Charles R. Goulding and Randy Rothbort take a look at the growing relationship between the air compressor industry and 3D printing.
The air compressor industry is diverse and long-standing with a plethora of applications, be it commercial, medical, or scientific. However, the development of compressors is starting to undergo changes due to many innovations, most notably the introduction and incorporation of 3D printing. Be it through additive manufacturing methods for product prototyping and construction, or 3D printing business partners who heavily utilize air compressors for their work, 3D printing is becoming a major part of the air compressor industry.
3D Printing Innovations
Many air compressor manufacturers have taken to 3D printing to design and produce their products. Atlas Copco may have had the most significant 3D printing overhaul. In collaboration with Sirris, a nonprofit organization focused on innovative engineering, Atlas Copco went through and evaluated every part in their list of compressor components to determine which ones could be suitable for 3D printing, rather than their standard production techniques. This was a huge undertaking that led to a large number of parts being 3D printed instead of machined. Some parts were redesigned to support 3D printing, while others were natural fits for additive manufacturing.
Another company that has taken to 3D printing is Ingersoll-Rand, which partnered with Oak Ridge National Lab (ORNL) to produce a large-scale 3D printer, called Wide and High Additive Manufacturing (WHAM). This 3D printer can print objects measuring up to 23 ft. x 10 ft. x 46ft. Ingersoll-Rand has already incorporated 3D printing into many of their compressors, most notably their shrouded impellers which are fully 3D printed, and the company has continually evaluated how additive manufacturing can be incorporated into their air compressor assemblies. However, this is a new venture on a scale that is unheard of in the 3D printing industry.

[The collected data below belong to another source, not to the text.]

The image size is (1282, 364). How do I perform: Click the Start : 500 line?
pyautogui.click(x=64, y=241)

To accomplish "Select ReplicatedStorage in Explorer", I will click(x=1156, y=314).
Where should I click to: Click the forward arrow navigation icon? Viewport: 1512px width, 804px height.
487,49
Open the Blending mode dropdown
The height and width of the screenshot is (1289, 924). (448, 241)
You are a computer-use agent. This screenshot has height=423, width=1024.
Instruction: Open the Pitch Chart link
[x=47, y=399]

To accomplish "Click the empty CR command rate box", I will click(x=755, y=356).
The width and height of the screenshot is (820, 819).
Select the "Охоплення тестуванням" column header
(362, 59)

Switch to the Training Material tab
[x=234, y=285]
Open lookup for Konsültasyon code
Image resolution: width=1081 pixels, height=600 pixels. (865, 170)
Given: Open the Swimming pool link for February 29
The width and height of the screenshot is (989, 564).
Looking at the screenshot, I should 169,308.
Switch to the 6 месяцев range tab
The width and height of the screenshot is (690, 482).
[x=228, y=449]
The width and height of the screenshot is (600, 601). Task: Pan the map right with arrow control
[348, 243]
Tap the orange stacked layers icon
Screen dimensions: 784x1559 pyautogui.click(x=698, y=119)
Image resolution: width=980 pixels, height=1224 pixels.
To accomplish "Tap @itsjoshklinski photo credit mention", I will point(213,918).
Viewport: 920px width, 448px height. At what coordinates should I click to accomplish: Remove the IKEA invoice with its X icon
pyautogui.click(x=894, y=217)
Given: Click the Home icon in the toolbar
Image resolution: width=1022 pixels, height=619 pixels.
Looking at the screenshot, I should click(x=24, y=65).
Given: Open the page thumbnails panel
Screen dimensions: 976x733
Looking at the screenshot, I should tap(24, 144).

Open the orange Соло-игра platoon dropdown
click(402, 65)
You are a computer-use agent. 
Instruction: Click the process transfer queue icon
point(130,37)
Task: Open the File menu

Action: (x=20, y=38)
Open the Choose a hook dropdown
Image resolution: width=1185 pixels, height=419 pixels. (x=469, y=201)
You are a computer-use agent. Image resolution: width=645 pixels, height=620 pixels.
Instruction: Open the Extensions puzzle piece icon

Carnot Compression of Scott Valley, California is a startup compressor company that utilizes a unique centrifugal design to compress air through the weight of water. These compressors, which are oil-free, considerably quieter, and with fewer moving parts, have taken a huge deal of prototyping to build. To find the right dimensions and sizes for the device, Carnot fully 3D printed the entire device. Throughout testing, 3D printing was done to iterate on parts and make consistent improvements to their R&D work.
Compressors for 3D Printing
Other air compressor companies have made direct connections to supply their compressors to 3D printing companies. Kaeser Compressors has a relationship with 3D Printing Systems of Australia, which utilizes compressed air for their printers and sources their compressors from Kaeser. Their 3D printers require a controlled atmosphere with inert nitrogen, and Kaeser compressors accomplish this by passing compressed, clean air through a nitrogen generator. FPS Air Compressors have developed air compressors made that are specifically compatible with 3D printing applications, specifically their MICRO line of air compressors.
3D printing is quickly becoming not just a vital part of prototyping and development, but also a growing part of business for the air compressor industry. Companies utilizing 3D printing to develop, test and produce air compressors may be eligible for Research and Development (R&D) tax credits.
The Research & Development Tax Credit
Whether it’s used for creating and testing prototypes or for final production, 3D printing is a great indicator that R&D credit-eligible activities are taking place. Companies implementing this technology at any point should consider taking advantage of R&D Tax Credits.
Enacted in 1981, the now permanent Federal Research and Development Tax Credit allows a credit that typically ranges from 4%-7% of eligible spending for new and improved products and processes. Qualified research must meet the following four criteria:
- Must be technological in nature
- Must be a component of the taxpayer’s business
- Must represent R&D in the experimental sense and generally includes all such costs related to the development or improvement of a product or process
- Must eliminate uncertainty through a process of experimentation that considers one or more alternatives
- Eligible costs include US employee wages, cost of supplies consumed in the R&D process, cost of pre-production testing, US contract research expenses, and certain costs associated with developing a patent.
On December 18, 2015, President Obama signed the PATH Act, making the R&D Tax Credit permanent. Since 2016, the R&D credit can be used to offset Alternative Minimum Tax (AMT) or companies with revenue below $50MM and, startup businesses can obtain up to $250,000 per year in cash rebates that can be applied directly to payroll taxes.
3D printing is rapidly becoming an important tool in the air compressor industry, as well as a key source of business. The ability to print out parts for prototyping, as well as parts used in the assembly of the compressors, helps to innovate this business and bring more modern and interesting products to the market. As 3D printing continues to evolve and improve, the air compressor industry will surely do the same.